Pyrcz has an obvious sense for language. She uses soothing words and combinations, and enough classical device to create a slow lullaby that runs the length of Viaticum. These poems deserve to be read out loud.

Viaticum is Pyrcz's third collection of poems, joining, Town Limits (1997) and Nights on Prospect Street (1999). She has written for the CBC and the National Art Gallery of Canada by commission, and for numerous anthologies and publications. Users of Metro Transit might even remember the haunting two-line for John Thompson she wrote for Poetry on the Way in 2002. The pervasiveness of her work is a testament to its accessibility, her ability to share her ideas with a reading public, beauty and meaning intact.

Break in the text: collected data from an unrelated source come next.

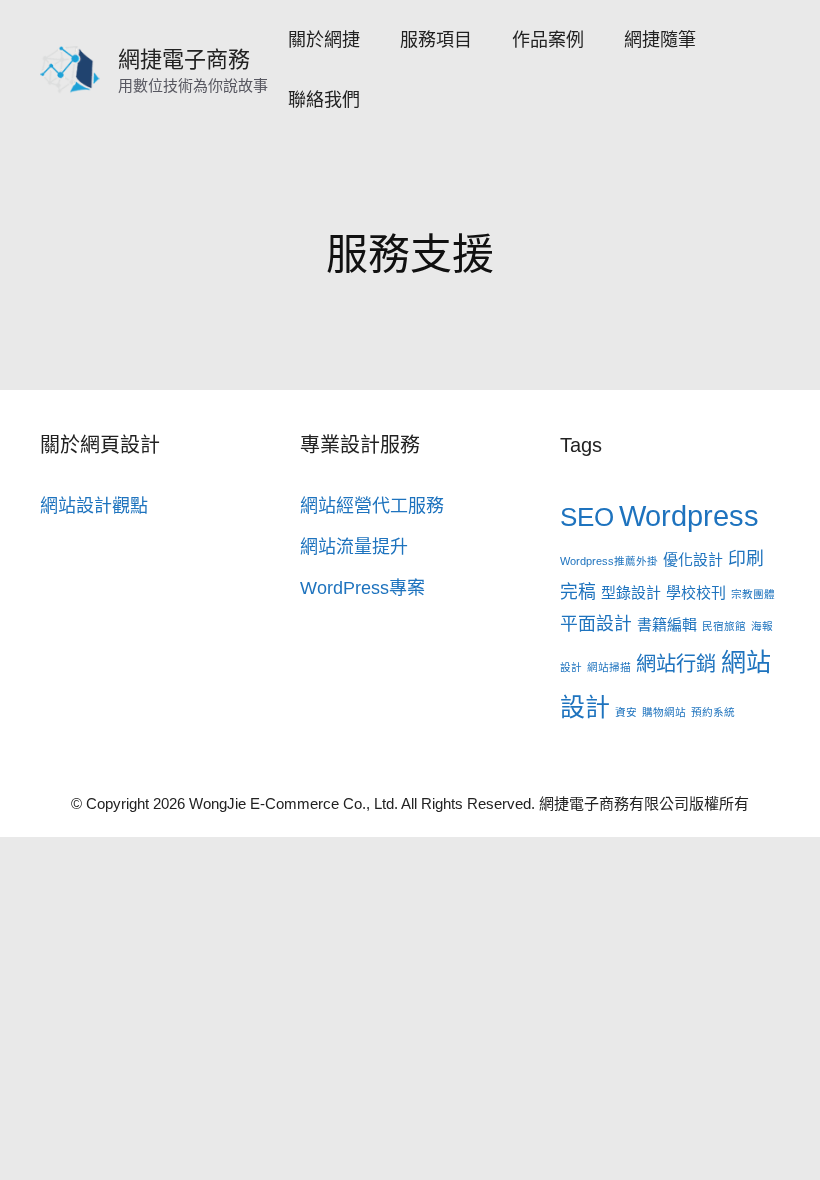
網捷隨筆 (660, 40)
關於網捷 (324, 40)
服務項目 (436, 40)
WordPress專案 (362, 588)
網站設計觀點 (94, 506)
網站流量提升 (354, 547)
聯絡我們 (324, 100)
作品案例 (548, 40)
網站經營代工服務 (372, 506)
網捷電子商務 (184, 59)
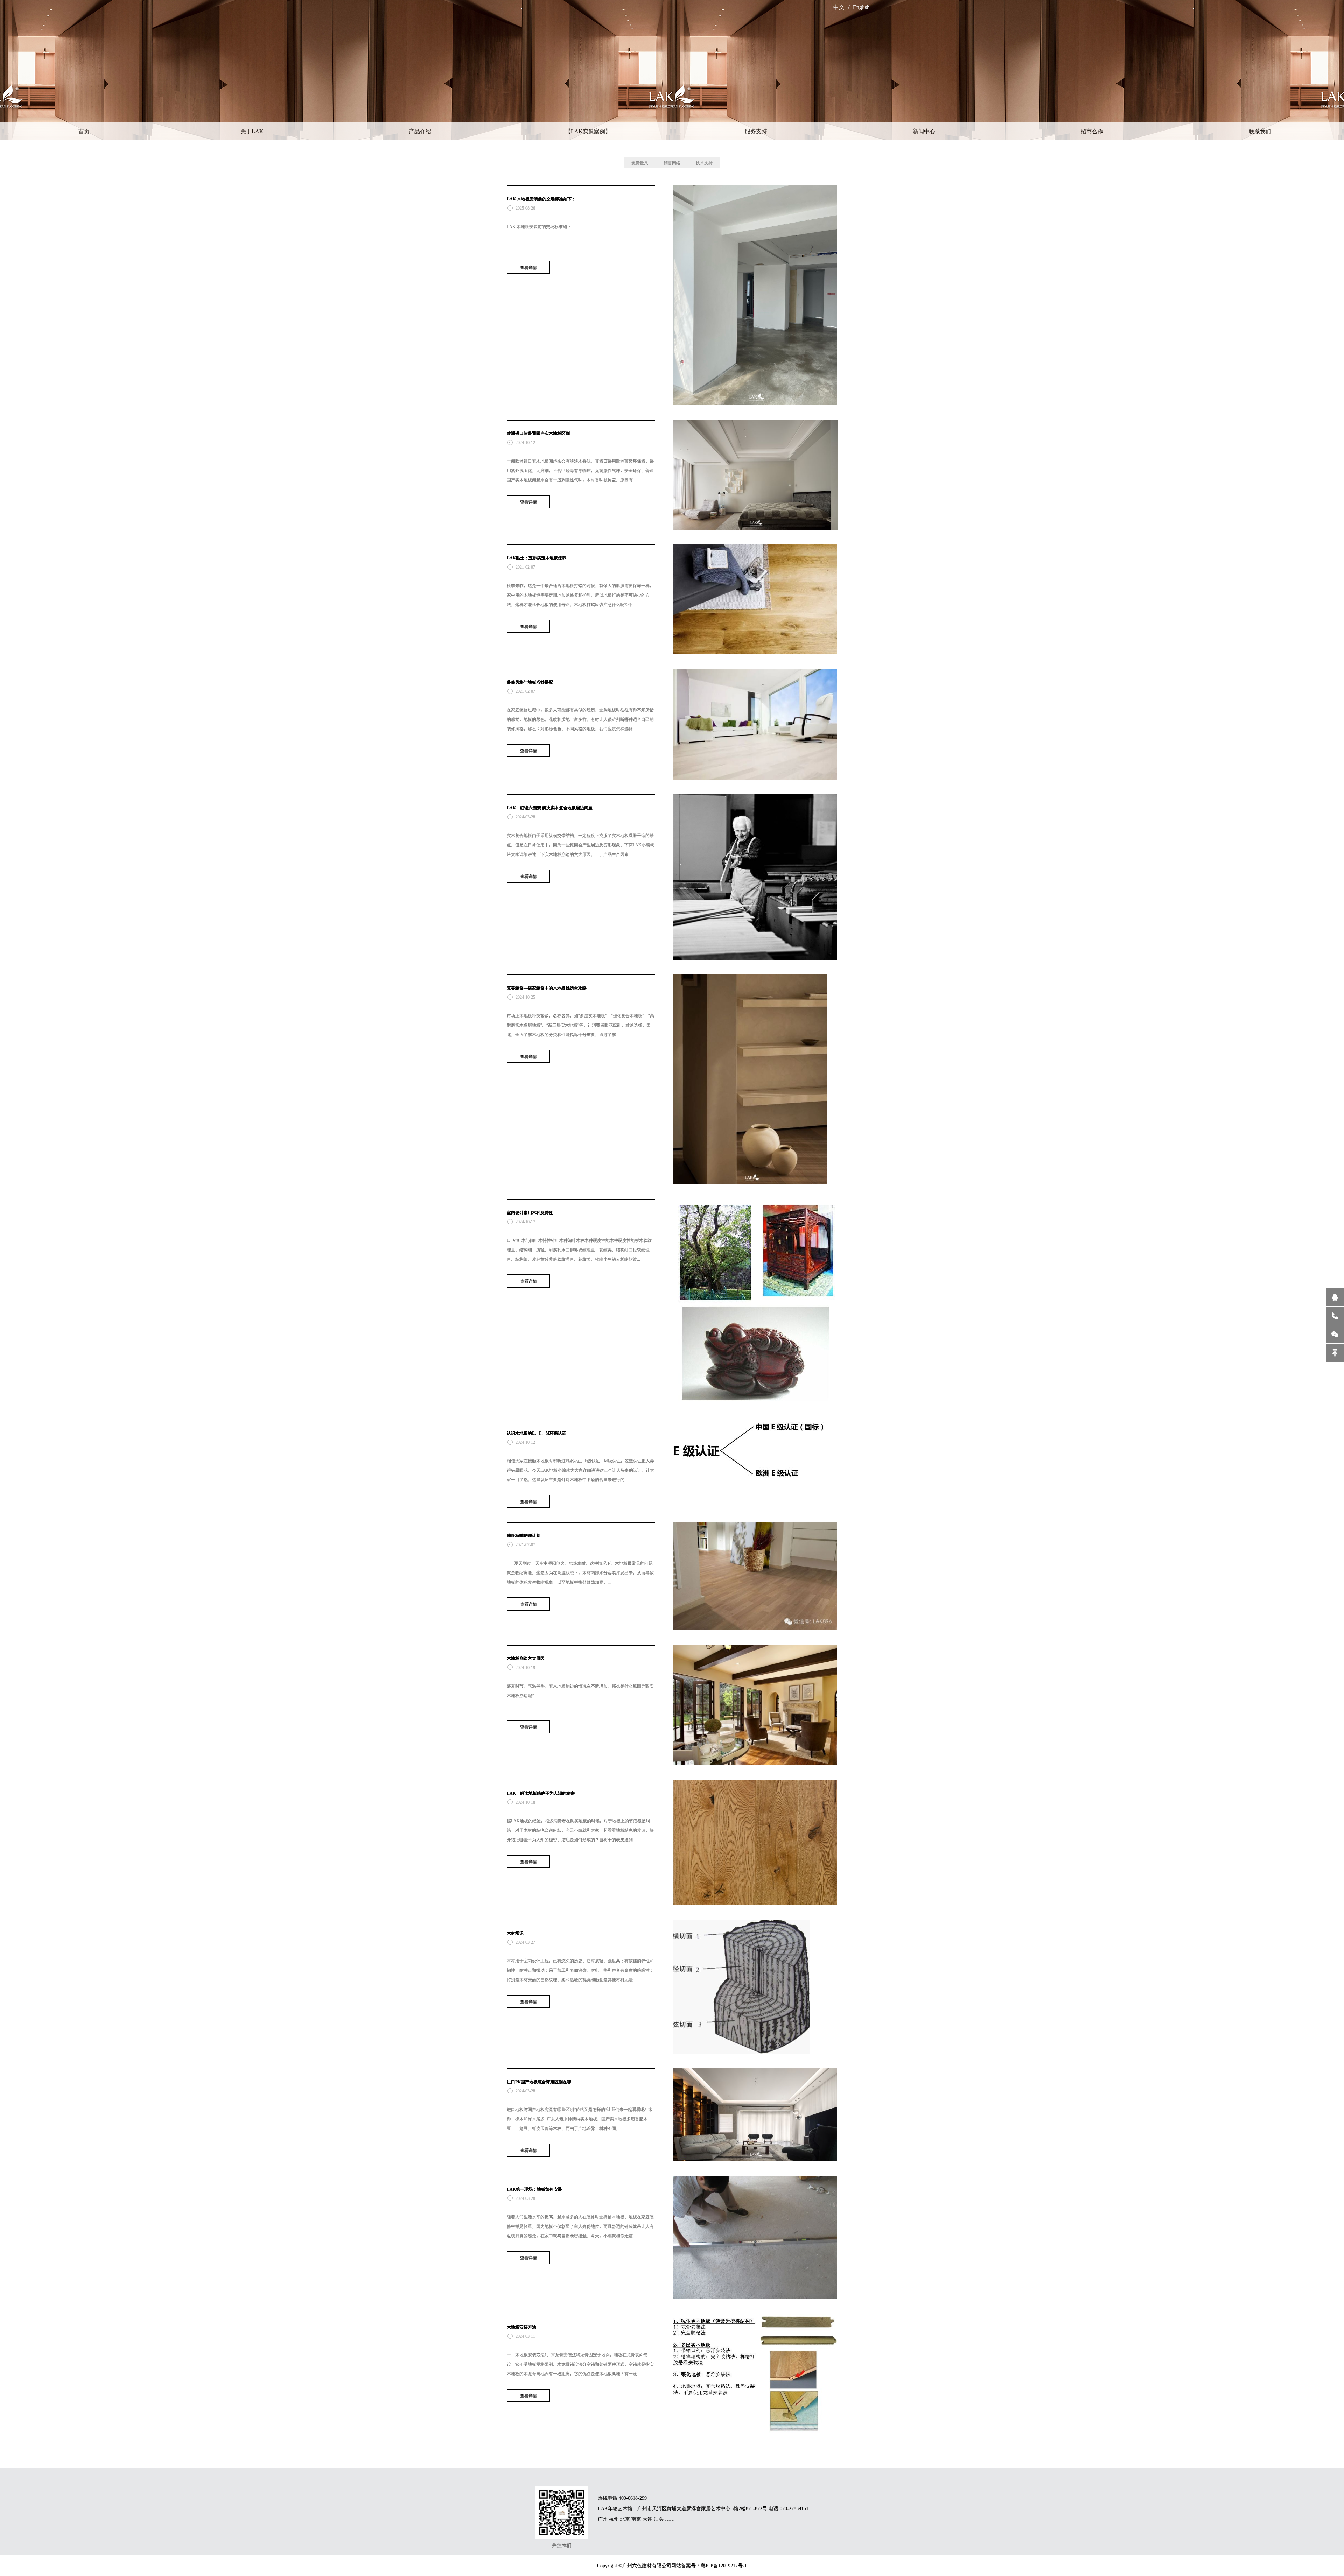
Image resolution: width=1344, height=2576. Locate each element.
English (861, 7)
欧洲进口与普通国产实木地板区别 (538, 433)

We are seduced into believing meaning
resides in the consumption of things;
render necessary statuary or gilded glass
to fashion ourselves, insist
we need this and this and this
until we can no longer ride the mules up the mountain,
nor cross the pass with our bloated outfit,
falling with it, trapped by an early winter
until wind consumes the remains
stark reminder for those

who come later


2. Forest Fire

There's an acrid smell in the air tonight
like it's coming from South Mountain,
but the news says it's a diuturnity away,
a wall of fire in the New Brunswick wood:
a long funeral pyre, and this wake on the wind
stays all night and into the next day
Even though the fire's burning elsewhere
all you crave is rain in the trees,
the leaves shuddering, a drumming on roofs,
and in the streets long, cool, running rivulets
but rain seems even farther than fire
(you convince yourself you can't breathe)
Three days, the wind has driven
the stench into every nook and cranny,
like dust on the prairies in the thirties
Somewhere this choking air is thicker still,
black smoke billowingand someone is
full of fear, appalled not only of pine
but towns burning, houses, crops, livestock,
violate clothes on a line, telephone wires,
birds burning, books burning, photographs,
even the fire trucks. Thinking with Buddha
all, all is burning


to Al Purdy

I wanted to tell you

when I wandered out of the north,
17, lost, a stranger in my own country,
clutching a couple of arctic rhododendrons,
telling myselfthat if university
felt like Marilyn's residential school,
(you are not good enough, not good enough,
obviously not good enough)
perhaps I, too, could be self taught
that I needed you
(as the hero needs Tiresius)
to say "here is the road."
I am one of the guilty trying to acknowledge
my guilt, not knowing how
to start, not knowing where
my own stops and history begins.
I'm hoping to talk to you,
having come through
Persephone's enterance,
at the blood pit, the best place
for heroes and lovers and
others who need to know
what not to kill by accident
or folly or hatred or
I need the way home, now
that we are all calamity's children
having failed Jerusalem.

*Janeen Keelan, a graduate of the University of Alberta, was an editorial intern with shunpiking magazine for two years until the fall of 2002, hosting "Hikes, Rambles & Outings", before returning to her native Alberta. She aims to enter the publishing program at Simon Fraser University in Vancouver, BC.